• Quoted text:
#####

The Ins and Outs of Section 179

In a nutshell, Section 179 allows qualifying businesses to expense up to $1,050,000 in 2021 of the total cost of qualified new or used depreciable assets it buys or leases and places into service during 2021. For our purposes, we’re going to say that qualified new and used purchases include material handling and DC warehouse equipment and systems, but many items are eligible, including furniture, computer software and more.

Here’s the breakdown of how Section 179 works:

  • Without Section 179, businesses typically write off new purchases a little bit each year as depreciation, until the “useful life” of the asset ends
  • With Section 179, qualifying businesses can write off the entire price of eligible items in the year of purchase (as long as the purchased item is put into service during that year)

So, let’s get to three reasons why Section 179 could benefit you as you boost your material handling and DC warehouse fleet. Later, we’ll talk about limitations and other concerns.

  1. Save money on your taxes: With the full-purchase price deduction available immediately, you’ll reduce your current-year tax burden.
  2. Save money on equipment cost: With the first year write-off, plus bonus depreciation, you’ll significantly reduce the cost of your purchase upfront.
  3. Free up money for other expenses: With reduced taxes, plus decreased purchase price, you’ll have money left over to use for other important purchases.

There are other reasons people choose to take advantage of Section 179, but these are the most meaningful for most mid- to smaller-sized material handling and DC warehouse applications.

What About Bonus Depreciation?

#####

• Directions for this task:
Decide whether each statement agrees with the Section 179 text, answering yes or no and quoting the words of the text that settle it. (a) Qualifying businesses could expense up to $1,050,000 in 2021. (b) Without Section 179, businesses usually write off the full price of a new purchase in the year it is bought. (c) For the entire price to be written off in the year of purchase, the item must be put into service during that year. The rows that follow are drawn from a separate source.

• Data excerpts:

#####

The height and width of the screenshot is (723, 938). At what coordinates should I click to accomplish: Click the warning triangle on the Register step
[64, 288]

#####

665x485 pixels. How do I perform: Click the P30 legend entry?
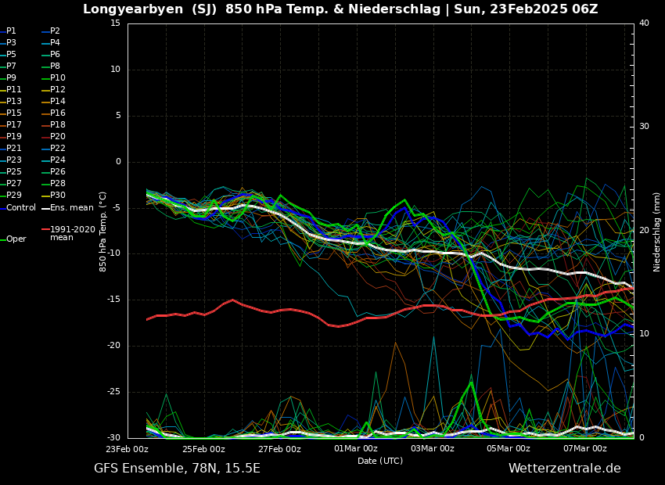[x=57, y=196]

#####

• Response to this exercise:
(a) Yes: "Section 179 allows qualifying businesses to expense up to $1,050,000 in 2021"
(b) No: "Without Section 179, businesses typically write off new purchases a little bit each year as depreciation"
(c) Yes: "as long as the purchased item is put into service during that year"